Case Study Description
The City of San Francisco is synonymous with iconic landmarks like the Golden Gate Bridge and Alcatraz Island, as well as the surrounding bay. While the bay’s cold waters and brisk currents hardly invite casual swimmers, less than 15 miles due east lies another scenic spot with far friendlier waters. Lake Anza is nestled amid the Berkely Hills in Tilden Regional Park, one of over 70 parks within the East Bay Regional Park District. Constructed in the 1930s, today the reservoir is known for its pleasant beach which attracts scores of swimmers and visitors every year. Unfortunately, recent decades have seen increased rates of harmful cyanobacterial algal blooms which threaten the safety of Lake Anza’s visitors and the health of its ecosystem.
Within most healthy bodies of water, the presence of vegetation is expected and indeed beneficial. However, the presence of algal blooms is often indicative of an ecological imbalance like an excess of nutrients. Blue-green algae, or cyanobacteria, is a particularly harmful type of algal bloom as it can produce toxins like microcystin. Microcystin and other cyanobacteria toxins can sicken humans and mammals, even proving fatal in sufficient quantities. If left unchecked, algal blooms may create “dead zones” by depleting aquatic oxygen levels and preventing photosynthesis until the water cannot support aquatic flora or fauna like the native Rainbow Trout population.

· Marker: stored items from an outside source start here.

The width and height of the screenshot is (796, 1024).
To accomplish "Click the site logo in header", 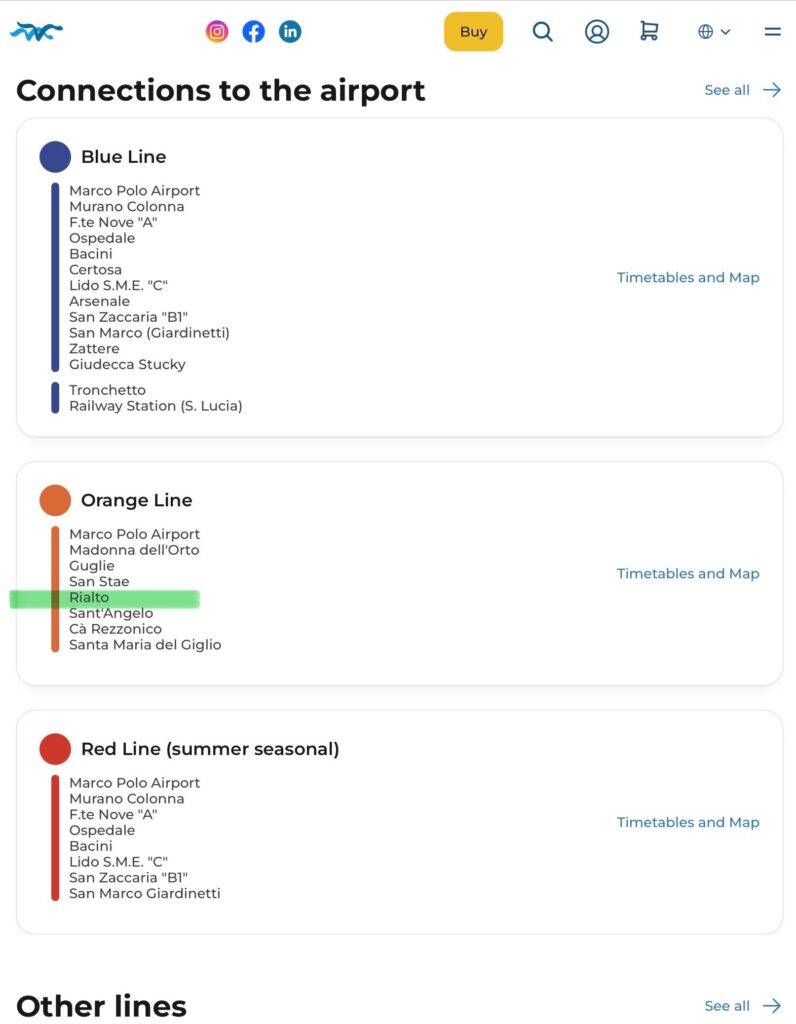I will pyautogui.click(x=37, y=32).
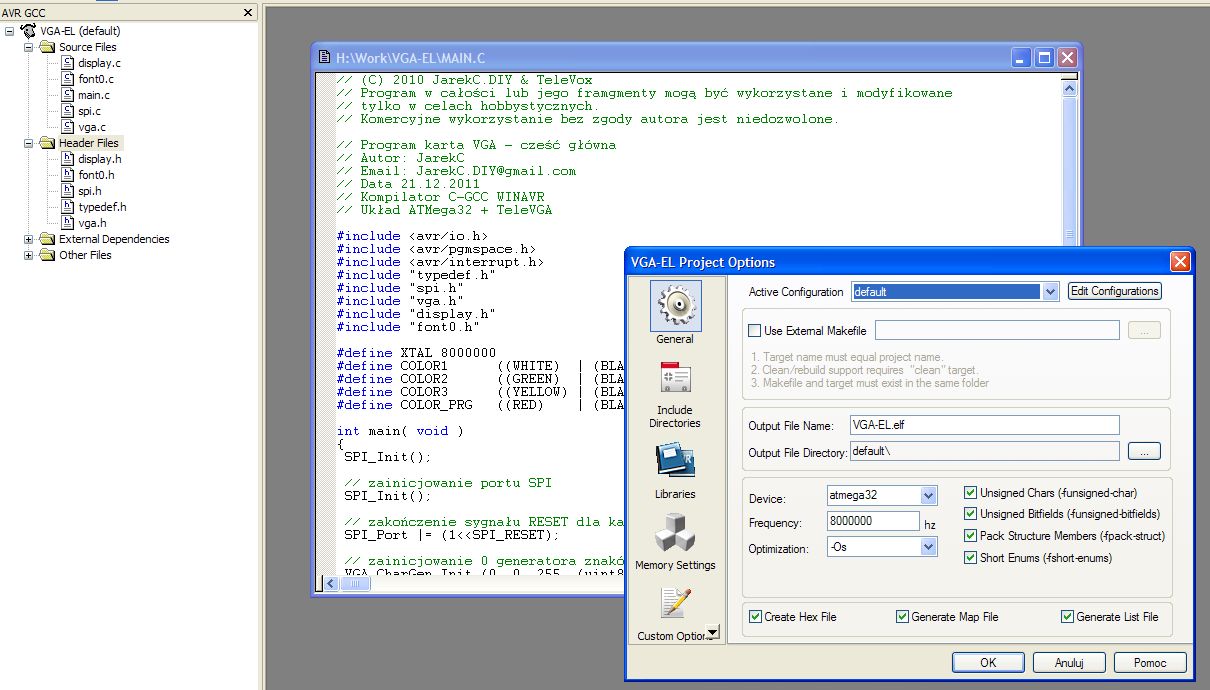Click the Frequency input field
The height and width of the screenshot is (690, 1210).
click(x=872, y=521)
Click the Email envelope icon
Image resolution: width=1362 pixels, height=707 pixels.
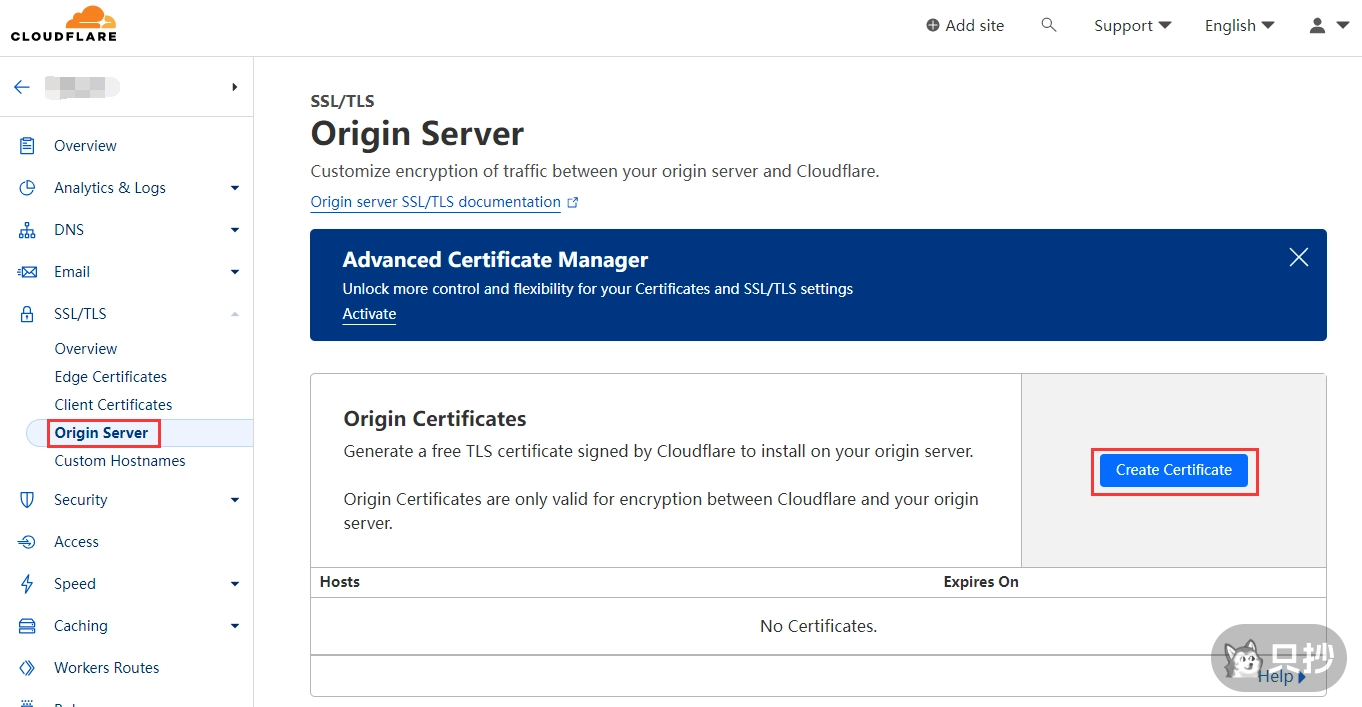click(27, 272)
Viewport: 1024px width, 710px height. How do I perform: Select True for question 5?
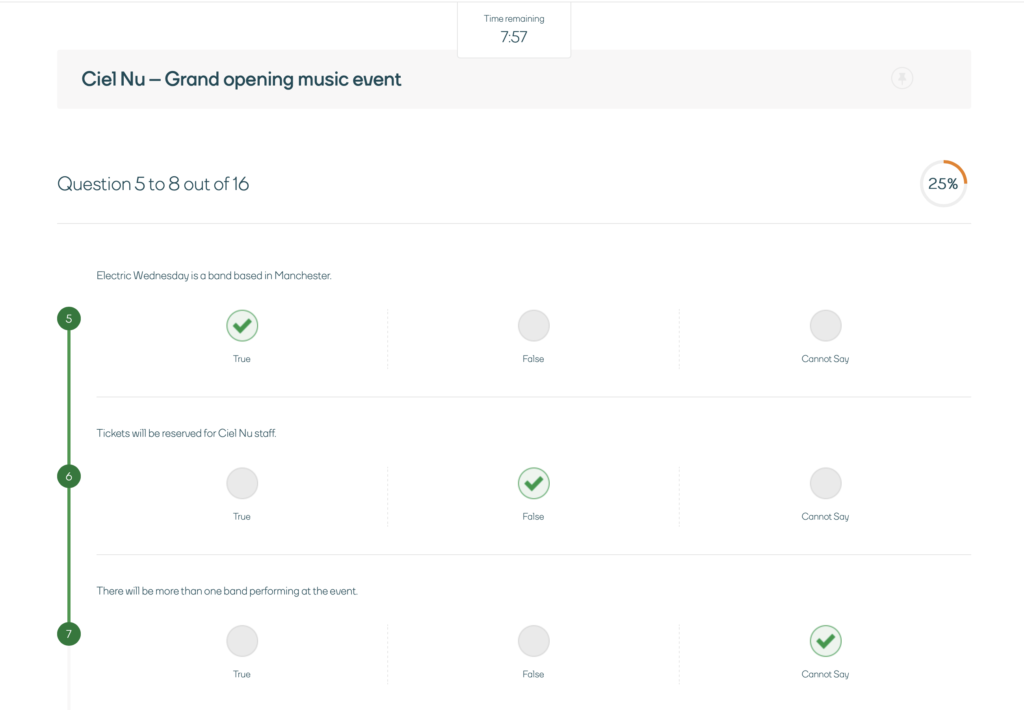point(242,325)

Seasonal Turnover and Subsequent Spikes
Covering an area of just 10 acres, Lake Anza’s modest size conceals surprising depths. The hypolimnion of the lake, or its lowest level, lay 15 meters below the surface along with layers of sediment and long-dead vegetation. The uppermost 3 meters of Lake Anza receive sufficient oxygenation to support normal ecological function, yet the lower 12 meters of the reservoir are anoxic. Although decomposition slows in anoxic environments, it does not halt entirely; sunken organic material release phosphorus and nitrogen as it breaks down in the hypolimnion. Here, it will remain largely trapped until seasonal temperature changes trigger lake turnover. When water from the lake’s lower levels trades places with water at its higher levels, those nutrients trapped in the hypolimnion are suddenly brought back to oxygenated levels. Thus, the conditions become favorable to support a cyanobacterial algal bloom. Even if a bloom does not occur, Lake Anza can go from vital refuge to veritably poisonous for fish within its waters due to sudden, extreme spikes in phosphorous.

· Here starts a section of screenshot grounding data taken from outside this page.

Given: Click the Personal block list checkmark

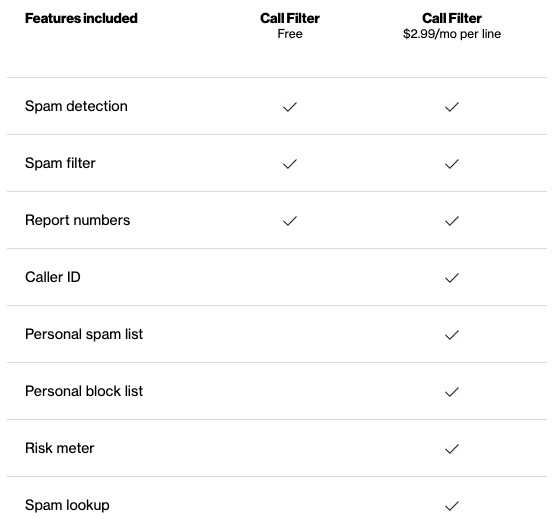Looking at the screenshot, I should [x=452, y=392].
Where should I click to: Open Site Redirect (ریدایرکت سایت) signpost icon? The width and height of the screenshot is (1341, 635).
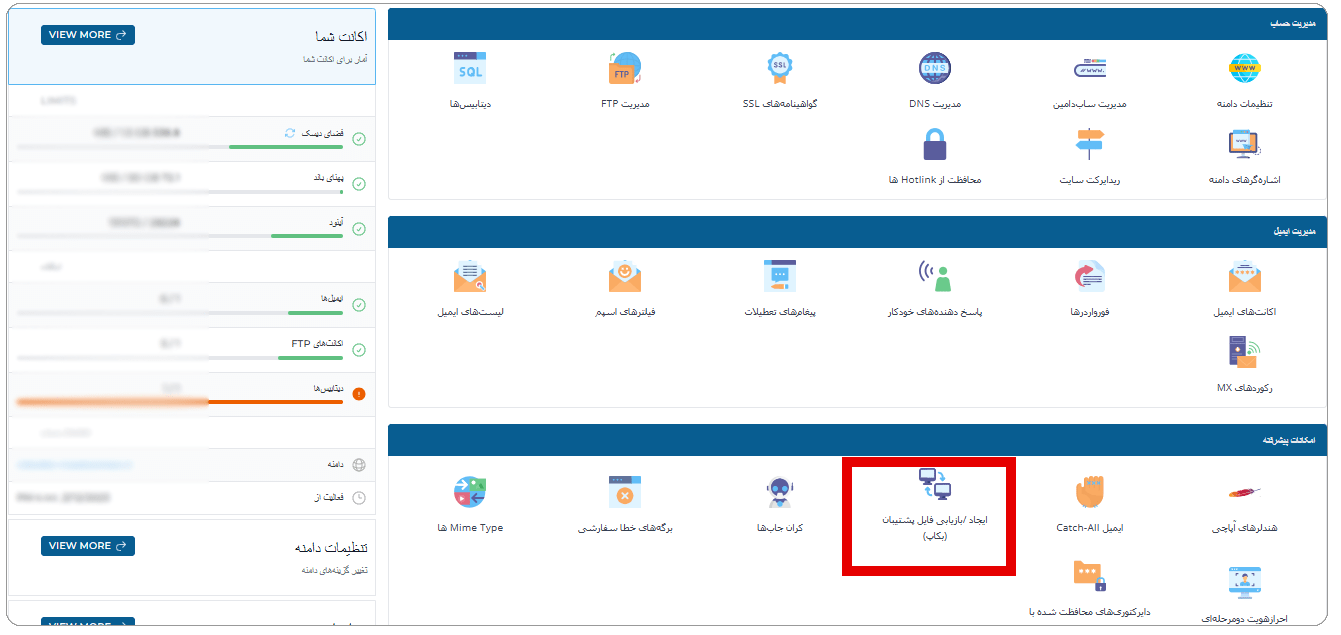point(1089,146)
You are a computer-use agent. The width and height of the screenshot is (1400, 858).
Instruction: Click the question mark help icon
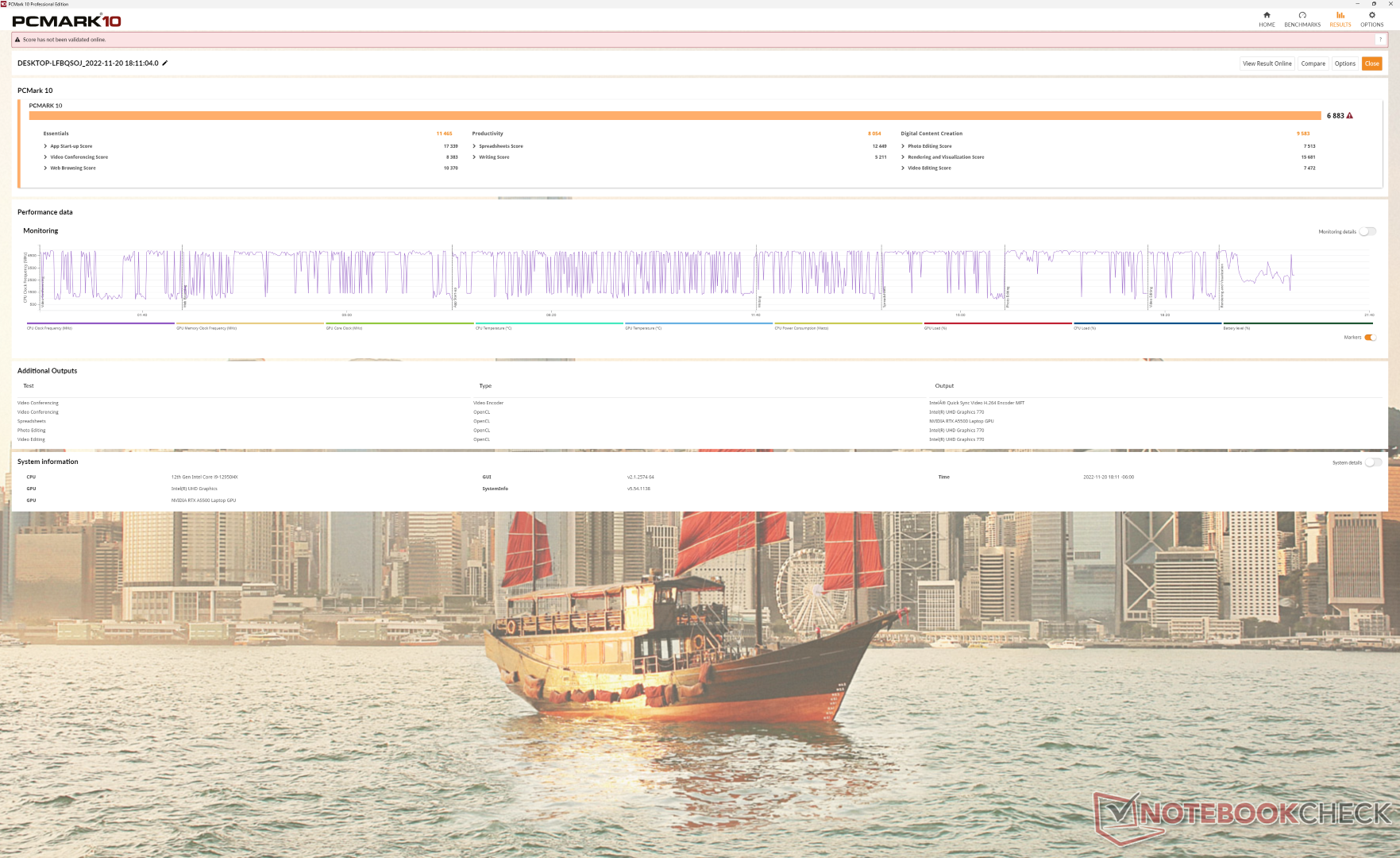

Intervention and Oxygenation
Without intervention, Lake Anza may have continued or increased the severity of such harsh turnovers; but Fisheries Biologist Ed Culver and his colleagues with the East Bay Regional Park devised a mitigation strategy to combat the subsequent nutrient spikes. Before installing an oxygenation system, Culver deployed 15 miniDOT® loggers at staggered depths across the lake. With one miniDOT® logging temperature and dissolved oxygen (DO) for every meter, Culver and his team were able to observe how oxygenation in the hypolimnion would impact the water above. Data was recorded weekly in the field by Culver between 2017 and 2019, with compiled results reflecting a comprehensive snapshot of temperature and DO throughout Lake Anza.
Since the installation of the hypolimnetic oxygenation system, Culver’s team has determined that 5mg/L of O2 is the ideal level of augmentation to encourage decomposition in the deepest levels of the lake while remaining hospitable to resident fish. Such oxygenation systems are more commonly found in larger bodies, particularly those used for drinking water, but the success seen by East Bay Regional Park may only be the first of many to come. While Culver imagines the detritus built up at the bottom of Lake Anza, the early success shown by the miniDOT® data is on track to continue its positive trend.
The miniDOT® Logger is a completely submersible instrument that logs dissolved oxygen and temperature measurements. Data is recorded on the internal SD card and operational functions, like setting time and sample intervals, can be accomplished via USB cable. The oxygen sensor is an optode that measures dissolved oxygen concentration in water through a fluorescence method. The miniDOT® can withstand temperatures ranging from 0 – 35°C with a depth rating of 300 meters.